FROM THE HALLS OF MARLINGTON HIGH SCHOOL TO LES RUES OF FRANCE
June 02, 2010
Katy Boyce and Melissa Wolpert admit that although they went to school together for years, they did not realize how similar their paths were until they were juniors at Mount Union and found themselves in many of the same courses.
"We laugh about it because it seems so ironic that little Marlington High School could produce two French teachers, especially in the same class," Boyce said. "But actually, there have been several Marlington graduates who have gone on to become French teachers and we all probably had Mrs. Hempstead as our high school French teacher too."
Boyce, daughter of Raymond and Charlene Boyce of 11190 State St. NE, graduated summa cum laude from Mount Union with a major in French and minors in psychology and secondary education. Actively involved in campus activities, Boyce was a member of Alpha Delta Pi sorority and Alpha Lambda Delta, Alpha Mu Gamma, Blue Key, Gamma Sigma Alpha, Psi Kappa Omega and Order of Omega honoraries. She was also a member of Dance Company and earned Dean's List honors. In addition, Boyce was recently awarded the Dr. Vasile and Georgia Calesi French Prize at this year's Senior Recognition and Honors Convocation.
"When I was trying to decide where I wanted to go to college, I decided on Mount Union because I knew the college, its history and its reputation," Boyce said. "If I had to do it over again I would do the same thing. My experience was everything I hoped it would be and I think that has a lot to do with the fact that I got to be a real college student and to get involved on campus."
Wolpert, daughter of David and Debby Wolpert of 14517 Cenfield St., graduated magna cum laude also with a major in French and a minor in secondary education. Wolpert was a member of the volleyball team and served as co-captain for two years. She was a member of Alpha Chi Omega sorority, Foreign Language Club and Alpha Lambda Delta, Sophomore Service, Alpha Mu Gamma, Blue Key, Kappa Delta Pi, Psi Kappa Omega, Gamma Sigma Alpha and Order of Omega honoraries. She also earned Dean's List honors, served as a Preview Guide and was a member of Who's Who Among America's Colleges and Universities.
Wolpert said that unlike Boyce, who originally planned on studying psychology at Mount Union, she knew that she wanted to be a French major.
"After the experience I had going to France in high school, I told myself that any excuse I could get to go back, I would take," Wolpert said. And she did.
In fact, both Wolpert and Boyce spent a semester studying at the University of Pau in Pau, France and feel that the study-abroad program is a strength of Mount Union's foreign language department.
"It is good that the college pushes its students to study abroad because there is no better way to learn about another culture than being thrown into that culture," Boyce said.
Wolpert agreed and added that studying-abroad was by far her most memorable and meaningful experience at Mount Union.

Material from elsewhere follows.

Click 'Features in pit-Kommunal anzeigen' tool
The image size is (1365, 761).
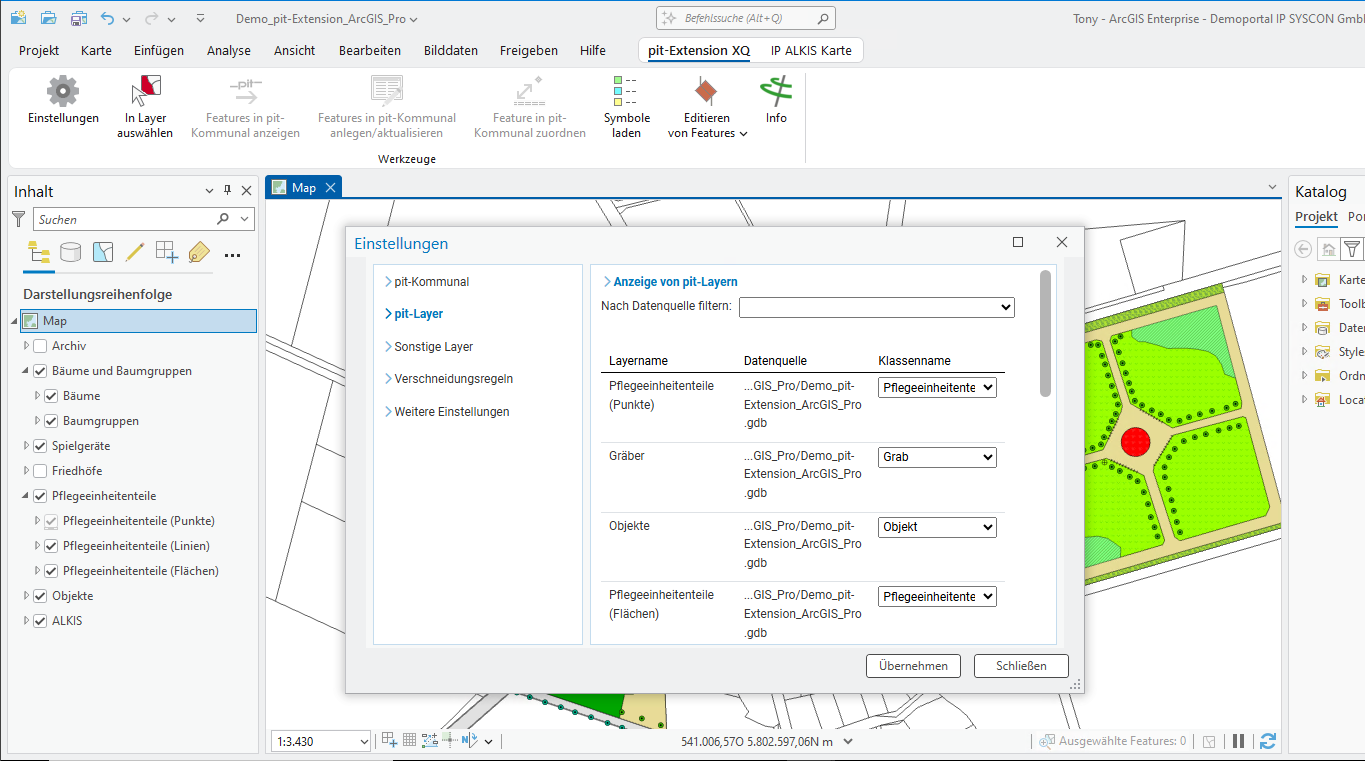pyautogui.click(x=244, y=105)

"At first I was scared because going to France with your high school class for a week is much different than spending five months alone," Wolpert said. "I can remember calling Katy when she got home, though, and after seeing all of her pictures and hearing her talk about all of her wonderful experiences at Pau, she put my mind at ease."

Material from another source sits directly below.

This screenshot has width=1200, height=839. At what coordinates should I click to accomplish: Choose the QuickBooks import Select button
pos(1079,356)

Boyce also remembers having reservations about studying-abroad.
"I was upset at first because I would be missing a whole semester of my college career at Mount Union," Boyce said. "But studying-abroad is one of those experiences that is hard to explain. It changed my life and opened my eyes to so much more that is out there. You develop a tolerance for others, learn to survive in a new culture and make friendships that will last a lifetime."
Having completed their years at Mount Union, Wolpert and Boyce are now anxiously looking forward to the careers ahead of them.
Wolpert has recently accepted a teaching position at Wadsworth High School. She will be teaching first and second level French classes and is very excited about the opportunity.
"I student-taught at Canton McKinley High School for ten weeks and after having such a positive experience and seeing the impact that I had on the students there, I knew that teaching was what I wanted to do," Wolpert said.
Boyce plans to begin her student-teaching at Lake High School in the fall. Although she is not sure what she will be doing after that, she is thinking about returning to France in the spring and possibly looking into a job with the USAC, the organization which coordinates the care of American students studying-abroad in France.